November 07, 2012
I don't know whether it's ever planned that the following is supported, but every so often I see bearophile keep mentioning that it will be supported so I want to state my opinion on this:

struct A
    int bb;

    struct B
        void inc() { bb++; }
        byte b;

Is this really a feature in the making?

If this becomes supported it can cause subtle issues when interfacing with C. You could accidentally create a hidden field by accessing a field from an outer scope (accidents happen..), and you wouldn't know anything is wrong until you'd either get a crash, or corrupt data, or worse, data that is missing because it was written to a context field without you knowing.

For example maybe you're calling some external C function that fills your struct with whatever data but needs to know the size of the struct:

A.B struct;
cFunc(&struct, sizeof(A.B))

Whoops!
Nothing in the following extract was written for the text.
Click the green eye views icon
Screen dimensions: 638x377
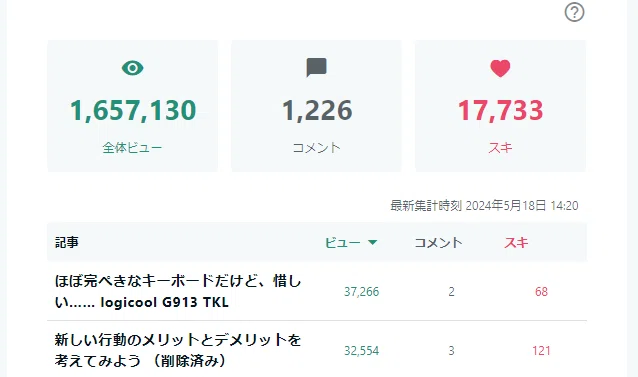click(133, 68)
You thought cFunc is going to write over the 1-byte field 'data', but it will actually write anywhere from 8-bytes to 16-bytes (based on whether x64 is in play) over the context pointer. So at first glance it will appear as though you're getting incomplete data from the C function.

But it's not just interfacing with C, you could have D code that relies on a struct being the size of its member fields. Sure you could use `static assert(typeof(this).sizeof == 1)`, but that relies on convention.

And if we're going to be forced to write `static struct` everywhere then we might as well say structs are not POD by default. I'm against this feature because we already have a definition that says structs are POD, and they're used immensely when interfacing with C. Having them *magically* insert a context pointer by a simple typo is way too dangerous.

Note that the OP sample had a typo, it increments 'bb' instead of 'b', so this would create a context pointer and make A.B either 8 or 12 bytes in size (1 byte for 'data' field, 4 or 8 bytes for the context pointer, and the rest is due to alignment).

With classes this is isn't a problem since you use special syntax in order to instantiate a nested class and this typo would never pass the compilation stage. But with structs having a defined .init property you could easily end up using a struct-nested struct which isn't a POD type even though you assumed it is. "static struct" comes to the rescue, but it relies solely on convention.